Thick film circuit assemblies (flat or shaped) produced according to the invention may be incorporated in a larger equipment in a manner similar to a printed circuit board or they may form an integral part of the mechanical structure of such equipment.

As will be appreciated from the foregoing, lightweight and mechanically strong thick-film circuits constructed in accordance with the present invention are particularly suitable for use in portable equipment (e.g. radios) and/or where the substrate may constitute part of the equipment casing which would in turn serve to promote cooling of the assembly.

Claims (12)

1. A thick-film circuit including a substrate comprising titanium.

2. A thick-film circuit as claimed in claim 1, in 'which the substrate is composed of commercially pure titanium or titanium-based alloy.

3. A thick-film circuit as claimed in claim 1 or claim 2, in which the substrate has base dielectric material applied to one or more selected parts thereof where the thick-film circuitry is located.

4. A thick-film circuit as claimed in claim 3, in which the base dielectric material is applied to the substrate by a silk screen printing process.

5. A thick-film circuit as claimed in claim 3 or claim 4, in which the base dielectric material is applied directly to the surface of the substrate which has a thin layer of naturally occurring oxide thereon which promotes good adhesion of the dielectric material to the substrate.

6. A thick-film circuit as claimed in any of claims 3 to 5, in which the dielectric material is applied to selected spaced-apart areas of the substrate which is bent along a line or lines running between or offset from said areas in accordance with the mechanical requirements of equipment of which the circuit is to form part.

7. A thick-film circuit as claimed in claim 6, in which thick-film circuitry (e.g. capacitors resistors and interconnections) built up on spaced apart areas of base dielectric material, as by screen printing, is interconnected by suitably insulated strip conductors applied to the substrate and extending between the said areas where the substrate is bent.

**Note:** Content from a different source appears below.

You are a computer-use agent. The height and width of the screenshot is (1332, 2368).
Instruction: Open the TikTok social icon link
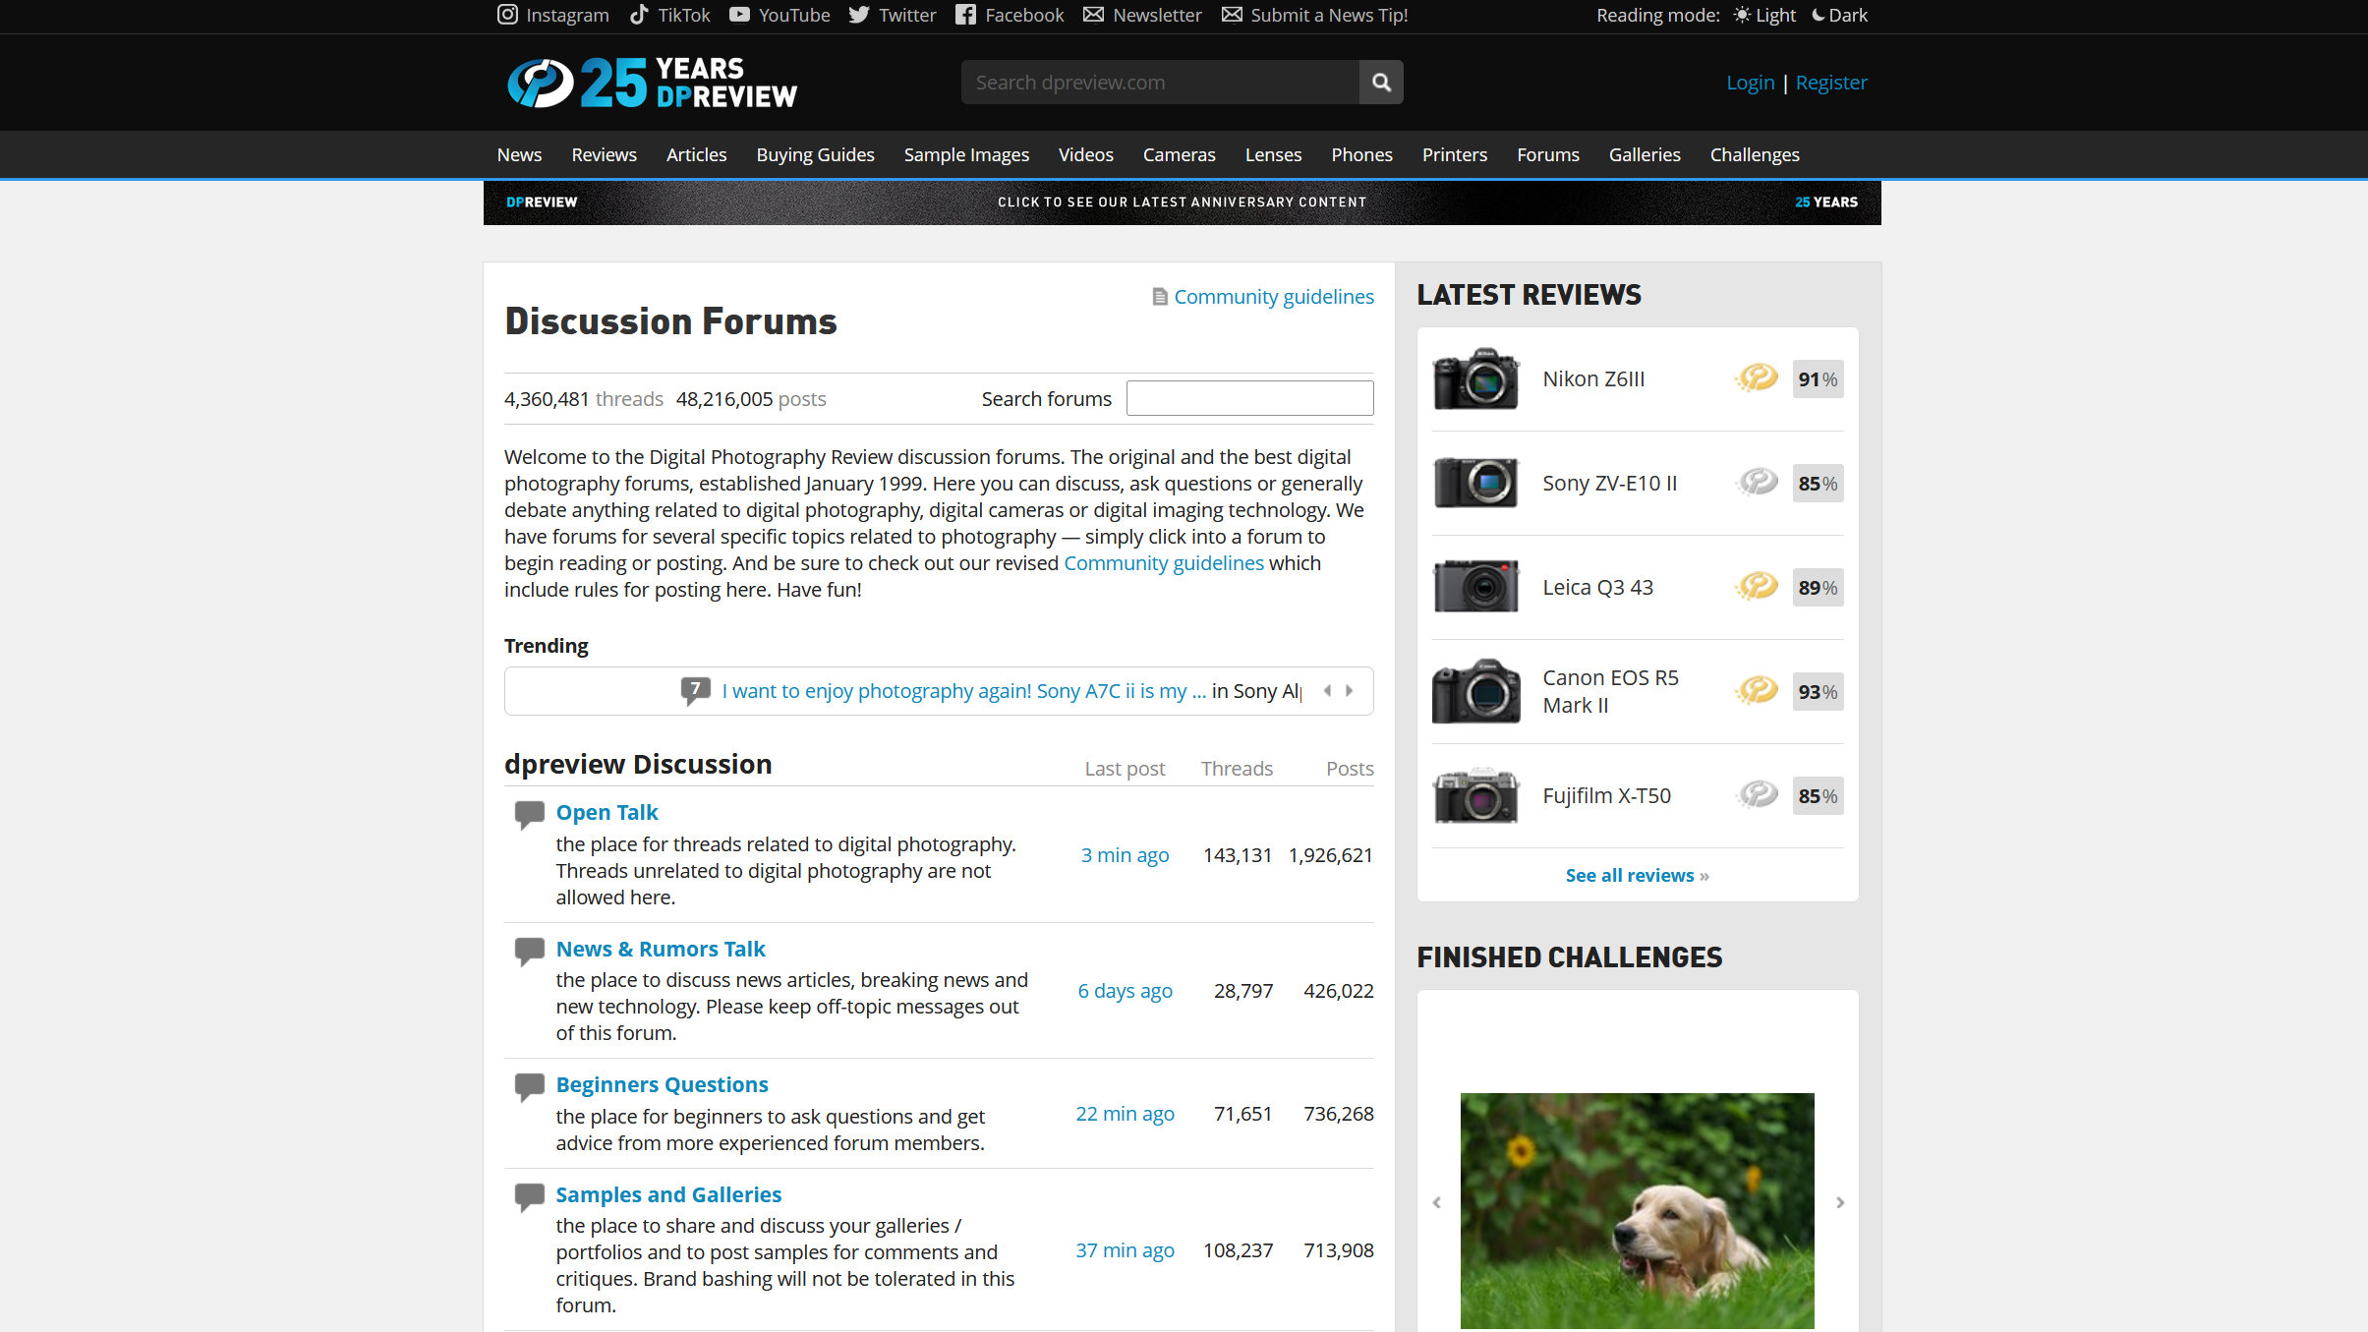[639, 15]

8. A thick-film circuit as claimed in any of claims 3 to 7, in which those areas of the substrate which are not covered with dielectric material are coated with a material which prevents excessive oxidation of the substrate during the firing step of printing passive components and interconnections on said base dielectric material.

9. A thick-film circuit as claimed in any preceding claim, in which active and/or other electrical components are mechanically and electrically connected to the thick-film circuitry.

10. A thick-film circuit as claimed in any preceding claim, in which the substrate is bolted or otherwise secured in good heat exchange relationship with a preferably finned heat sink.

1 1. A thick-film circuit substantially as herein before described with reference to the accompanying drawings.

12. Electrical equipment embodying a thickfilm circuit as claimed in any preceding claim, in which the substrate forms at least part of the equipment housing or other mechanical structure.